Of course the decision will be theirs when it comes to whom they date. We can only advise and prepare them for the adventure. I won’ t kid myself by thinking I’ll like every boy they date, but I can hope they’ll trust their core values when it comes time to consider spending their life together.
I’m still not sure what position I’ll take on curfews. When I was growing up, my parents wanted to know when I thought I’d be home. If it looked like I may be late, I always called to check in first. In a world where kids in first grade have their own cell phones, I don’t think that’s too much to ask. Call me, text me, leave a post on my Facebook wall. As long as I know she is safe and being responsible, I’ll probably be content if she’s out late. She’s got to keep it reasonable, though. If she strolls in at 4am, we’re going to have big problems.
Prom nights have changed a lot since I was young. The dance is just the warm-up now. There are after-parties at hotels that run all night in some cases. I suppose I’ll cross that bridge when I get to it, but I can’t imagine I’d be able to sleep if one of my girls is out that late. And my middle daughter is only 1’½ years younger than her sister, so it’s likely I’ll have both out late.

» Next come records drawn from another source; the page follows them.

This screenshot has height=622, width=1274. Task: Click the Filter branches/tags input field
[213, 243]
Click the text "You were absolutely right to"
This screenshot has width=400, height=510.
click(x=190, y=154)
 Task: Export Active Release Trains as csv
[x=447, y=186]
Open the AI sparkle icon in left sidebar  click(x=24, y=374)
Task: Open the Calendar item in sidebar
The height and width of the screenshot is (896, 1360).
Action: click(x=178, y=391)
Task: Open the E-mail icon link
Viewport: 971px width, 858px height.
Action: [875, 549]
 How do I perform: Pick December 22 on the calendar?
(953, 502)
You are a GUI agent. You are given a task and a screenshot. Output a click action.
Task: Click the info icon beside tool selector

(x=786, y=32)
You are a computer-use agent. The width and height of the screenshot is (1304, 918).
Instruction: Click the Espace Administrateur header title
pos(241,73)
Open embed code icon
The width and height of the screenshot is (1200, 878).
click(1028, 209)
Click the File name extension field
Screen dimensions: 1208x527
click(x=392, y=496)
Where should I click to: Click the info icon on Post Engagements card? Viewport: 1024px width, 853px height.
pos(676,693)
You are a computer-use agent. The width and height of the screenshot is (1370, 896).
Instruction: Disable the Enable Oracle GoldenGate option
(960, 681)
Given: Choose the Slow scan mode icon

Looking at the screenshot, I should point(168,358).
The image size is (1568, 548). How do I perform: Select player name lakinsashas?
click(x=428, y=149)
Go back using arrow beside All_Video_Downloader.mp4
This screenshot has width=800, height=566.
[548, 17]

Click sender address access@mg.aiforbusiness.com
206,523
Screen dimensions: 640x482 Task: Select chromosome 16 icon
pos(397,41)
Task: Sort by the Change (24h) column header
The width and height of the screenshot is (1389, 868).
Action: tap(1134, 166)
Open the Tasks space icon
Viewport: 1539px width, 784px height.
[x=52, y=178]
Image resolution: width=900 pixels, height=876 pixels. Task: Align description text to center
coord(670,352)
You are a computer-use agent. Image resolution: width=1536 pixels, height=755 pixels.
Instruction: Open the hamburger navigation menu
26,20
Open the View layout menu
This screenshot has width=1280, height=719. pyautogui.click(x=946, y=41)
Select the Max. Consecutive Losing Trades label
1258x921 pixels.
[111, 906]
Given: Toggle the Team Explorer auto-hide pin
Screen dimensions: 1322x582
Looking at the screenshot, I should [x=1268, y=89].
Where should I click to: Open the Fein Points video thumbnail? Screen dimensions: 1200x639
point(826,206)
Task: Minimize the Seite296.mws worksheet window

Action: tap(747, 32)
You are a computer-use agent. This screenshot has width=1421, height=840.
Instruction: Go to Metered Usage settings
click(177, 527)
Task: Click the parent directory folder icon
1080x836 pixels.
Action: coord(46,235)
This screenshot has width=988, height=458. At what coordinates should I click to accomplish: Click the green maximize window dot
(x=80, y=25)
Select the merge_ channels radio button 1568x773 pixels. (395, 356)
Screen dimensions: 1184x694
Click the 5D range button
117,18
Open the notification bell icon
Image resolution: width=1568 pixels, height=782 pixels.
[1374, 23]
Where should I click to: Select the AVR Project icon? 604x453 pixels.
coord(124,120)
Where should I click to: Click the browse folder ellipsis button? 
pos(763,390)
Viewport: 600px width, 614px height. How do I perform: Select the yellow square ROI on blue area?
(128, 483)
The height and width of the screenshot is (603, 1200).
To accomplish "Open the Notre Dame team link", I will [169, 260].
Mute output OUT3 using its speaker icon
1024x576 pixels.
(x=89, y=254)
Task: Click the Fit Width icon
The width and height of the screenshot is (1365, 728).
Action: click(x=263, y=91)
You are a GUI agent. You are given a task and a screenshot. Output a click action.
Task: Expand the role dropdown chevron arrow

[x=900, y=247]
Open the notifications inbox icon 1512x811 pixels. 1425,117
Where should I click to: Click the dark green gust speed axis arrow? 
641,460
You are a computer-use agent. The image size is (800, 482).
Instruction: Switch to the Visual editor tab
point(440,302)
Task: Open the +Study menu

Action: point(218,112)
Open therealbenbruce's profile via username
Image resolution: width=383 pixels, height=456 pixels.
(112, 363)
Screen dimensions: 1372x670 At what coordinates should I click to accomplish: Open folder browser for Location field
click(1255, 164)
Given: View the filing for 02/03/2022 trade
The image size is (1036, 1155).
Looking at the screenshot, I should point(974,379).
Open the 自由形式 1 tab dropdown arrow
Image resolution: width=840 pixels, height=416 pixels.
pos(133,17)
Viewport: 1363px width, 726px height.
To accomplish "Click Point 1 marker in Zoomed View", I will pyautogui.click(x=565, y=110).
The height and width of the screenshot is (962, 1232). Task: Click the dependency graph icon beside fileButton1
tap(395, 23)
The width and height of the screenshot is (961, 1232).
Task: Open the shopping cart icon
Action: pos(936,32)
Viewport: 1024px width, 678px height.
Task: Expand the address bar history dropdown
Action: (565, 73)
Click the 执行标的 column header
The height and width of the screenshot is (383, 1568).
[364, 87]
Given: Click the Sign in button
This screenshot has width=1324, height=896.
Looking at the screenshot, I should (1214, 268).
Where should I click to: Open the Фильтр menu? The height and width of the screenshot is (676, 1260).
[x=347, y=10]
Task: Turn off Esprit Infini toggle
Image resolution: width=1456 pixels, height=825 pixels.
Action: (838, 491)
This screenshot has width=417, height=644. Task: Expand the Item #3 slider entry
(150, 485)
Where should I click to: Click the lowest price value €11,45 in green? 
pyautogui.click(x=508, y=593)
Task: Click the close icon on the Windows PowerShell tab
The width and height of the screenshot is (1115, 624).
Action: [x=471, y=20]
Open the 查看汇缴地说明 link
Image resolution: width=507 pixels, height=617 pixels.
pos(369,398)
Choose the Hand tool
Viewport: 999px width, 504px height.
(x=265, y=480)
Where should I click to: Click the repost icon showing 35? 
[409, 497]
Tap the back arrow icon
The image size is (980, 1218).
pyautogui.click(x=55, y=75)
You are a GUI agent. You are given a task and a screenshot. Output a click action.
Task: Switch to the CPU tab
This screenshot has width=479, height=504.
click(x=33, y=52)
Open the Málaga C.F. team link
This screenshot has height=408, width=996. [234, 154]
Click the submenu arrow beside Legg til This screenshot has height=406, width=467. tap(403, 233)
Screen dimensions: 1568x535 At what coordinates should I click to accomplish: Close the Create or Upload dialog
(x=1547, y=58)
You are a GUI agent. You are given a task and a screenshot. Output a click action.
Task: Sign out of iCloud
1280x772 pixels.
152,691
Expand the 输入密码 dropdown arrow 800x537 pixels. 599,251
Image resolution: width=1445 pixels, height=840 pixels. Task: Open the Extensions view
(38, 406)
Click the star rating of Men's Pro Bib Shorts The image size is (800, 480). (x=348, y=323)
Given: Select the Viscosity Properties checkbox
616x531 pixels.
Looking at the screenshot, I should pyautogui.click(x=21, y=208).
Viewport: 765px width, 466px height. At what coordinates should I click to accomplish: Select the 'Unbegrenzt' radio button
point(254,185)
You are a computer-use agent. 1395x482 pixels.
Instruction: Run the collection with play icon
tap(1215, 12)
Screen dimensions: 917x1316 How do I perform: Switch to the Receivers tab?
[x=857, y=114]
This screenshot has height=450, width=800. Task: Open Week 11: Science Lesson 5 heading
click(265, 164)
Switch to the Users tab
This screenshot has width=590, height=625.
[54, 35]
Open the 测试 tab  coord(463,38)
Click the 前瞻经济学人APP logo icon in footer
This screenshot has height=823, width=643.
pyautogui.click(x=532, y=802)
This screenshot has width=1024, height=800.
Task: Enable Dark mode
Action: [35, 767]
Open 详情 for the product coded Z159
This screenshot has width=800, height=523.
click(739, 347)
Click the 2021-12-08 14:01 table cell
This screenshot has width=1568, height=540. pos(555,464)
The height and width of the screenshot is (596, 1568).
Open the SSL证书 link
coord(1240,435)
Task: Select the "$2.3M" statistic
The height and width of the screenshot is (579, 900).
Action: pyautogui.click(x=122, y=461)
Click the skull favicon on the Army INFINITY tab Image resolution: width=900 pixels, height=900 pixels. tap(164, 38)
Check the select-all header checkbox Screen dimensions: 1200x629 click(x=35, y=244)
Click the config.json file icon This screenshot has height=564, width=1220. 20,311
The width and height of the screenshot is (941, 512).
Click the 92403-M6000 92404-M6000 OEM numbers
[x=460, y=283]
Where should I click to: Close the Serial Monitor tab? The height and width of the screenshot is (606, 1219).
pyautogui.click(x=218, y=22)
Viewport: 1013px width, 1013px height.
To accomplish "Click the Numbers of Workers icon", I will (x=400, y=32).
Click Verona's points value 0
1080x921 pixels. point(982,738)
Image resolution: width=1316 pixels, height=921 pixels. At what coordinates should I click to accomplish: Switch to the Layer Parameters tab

The good news is that it’s also common to attend these events in large groups. I’ll feel better if I know there are several other couples in the group.
Another piece of advice I’ll offer is to wait until after college to get married. Some may disagree with me on this one, but I can’t imagine how anyone can split their attention between a new marriage and finishing school. Both require tremendous effort, and neither would be well served with less than one’s full focus.
In the end, I’m confident all three of our girls will find men who respect them and treat them well. They are strong young ladies and we’ve taught them to expect the best from the people with whom they spend time. But just in case, I’ve got my shotgun ready.